Gnocchi bake with green veg recipe

9 ratings

Little ones will love digging into this vegetarian cheesy tomato gnocchi bake. If you're short on time, add the peas and beans to the gnocchi mixture in step 4, then sprinkle with cheese and bake. See method

  • Serves Serves 2 with leftovers
  • 10 mins to prepare and 30 mins to cook
  • 372 calories / serving
  • Vegetarian

Ingredients

  • 1 tsp olive oil
  • 15g fresh basil
  • 500g tomato passata
  • 50g 50% less fat soft cheese
  • 400g gnocchi
  • 30g pecorino cheese
  • 100g fine green beans, trimmed
  • 100g frozen peas

Each serving contains

  • Energy

    1570kj
    372kcal
    19%
  • Fat

    7g 10%
  • Saturates

    4g 19%
  • Sugars

    9g 10%
  • Salt

    1.7g 29%

of the reference intake
Carbohydrate 61.7g Protein 13.8g Fibre 6.9g

Method

  1. Preheat the oven to 220°C, fan 200°, gas 7. Heat the olive oil in a large oven-proof pan over a medium heat.
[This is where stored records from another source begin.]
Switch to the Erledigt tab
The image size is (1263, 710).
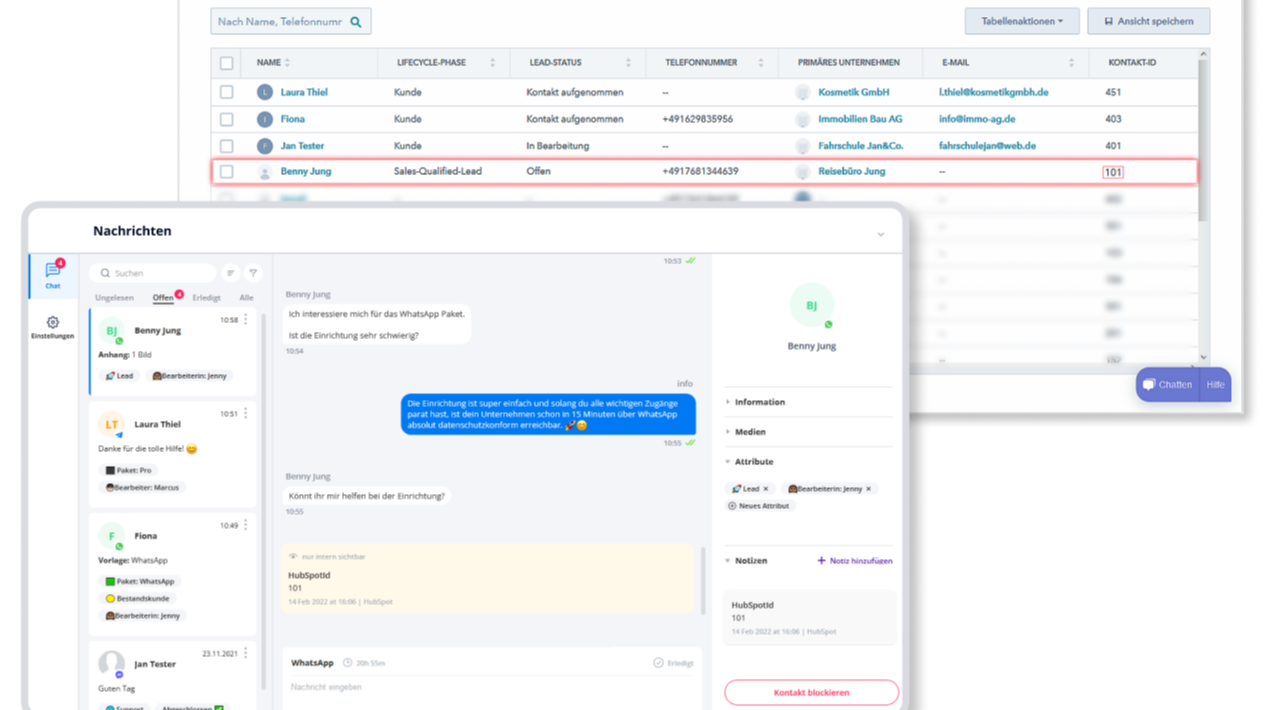pyautogui.click(x=206, y=298)
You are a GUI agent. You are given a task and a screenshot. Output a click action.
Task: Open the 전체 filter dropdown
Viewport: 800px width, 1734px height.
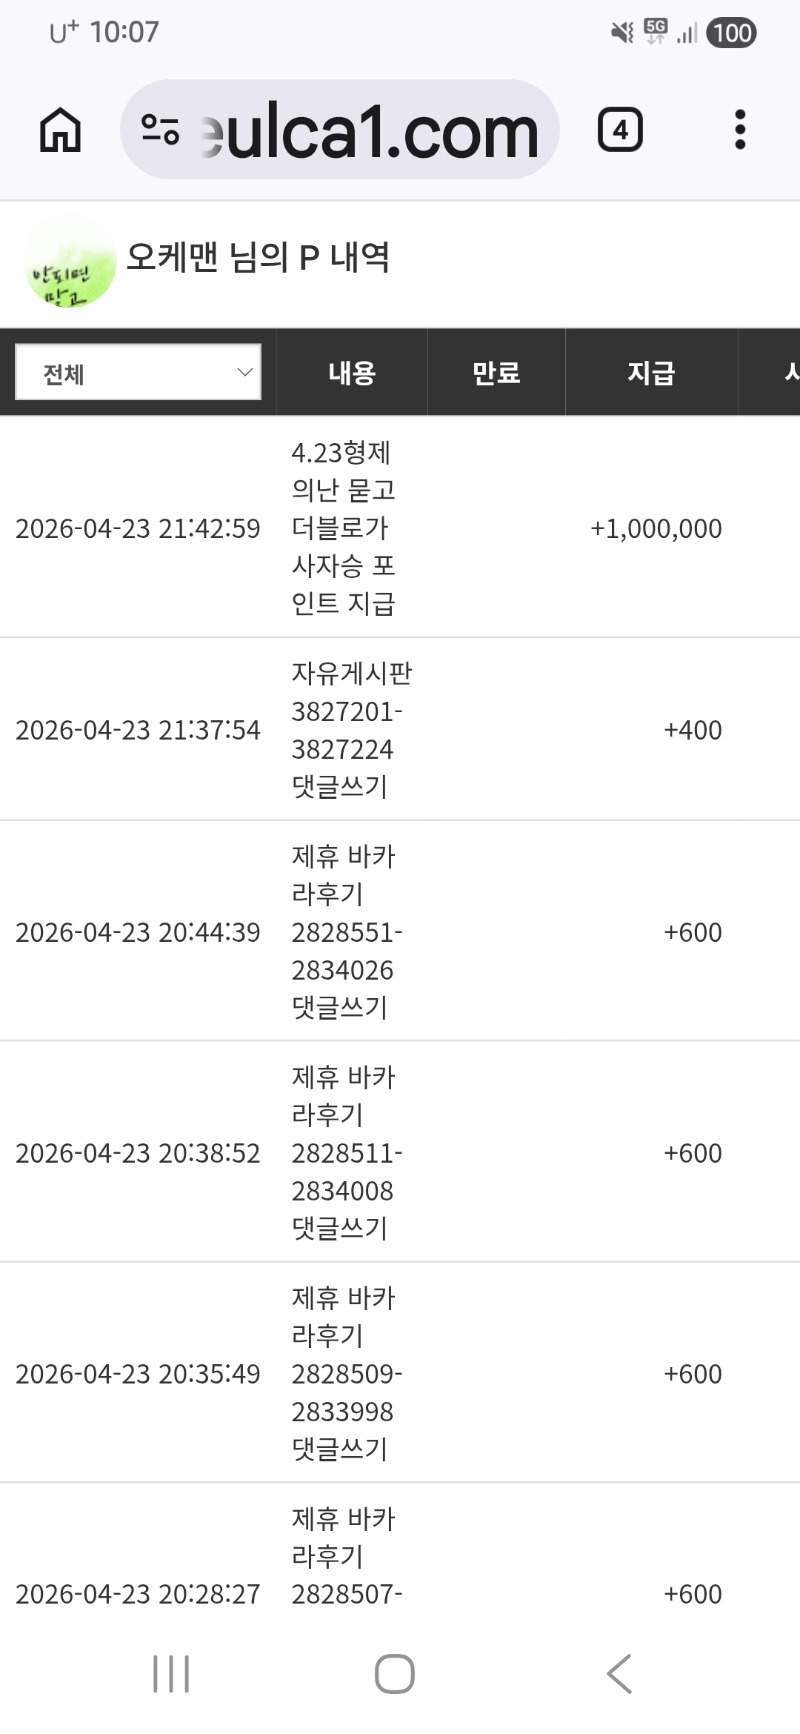(x=138, y=373)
Add two sprigs of basil and cook for 2-3 minutes until the leaves begin to crisp. Remove with a slotted spoon and drain on kitchen paper. 
  2. Return the pan to the heat and pour in the passata. Stir in the cream cheese and simmer for 5 minutes until slightly thickened. 
  3. Meanwhile, pick and finely chop the cooled crispy basil leaves and stir through the sauce. 
  4. Fold in the gnocchi and simmer for a further 5 minutes. Sprinkle over ¾ of the pecorino, then transfer to the oven for 10-15 minutes until golden. 
  5. Meanwhile, steam the green beans and peas for 3-4 minutes. 
  6. Remove the gnocchi from the oven and scatter over the remaining cheese. Tear over the basil leaves and serve with the beans and peas.

See more Lunch ideas for kids

Cooking for children: There are no reference intakes for children and all of these recipes are based on recommendations for an adult woman's portion size. In children of different ages, there is variation in their energy (calorie) requirements and nutrient recommendations. If you are interested in which portion size is best for your child, you can visit the School Food Standards.

As part of a healthy diet, we recommend this recipe for a special occasion or treat.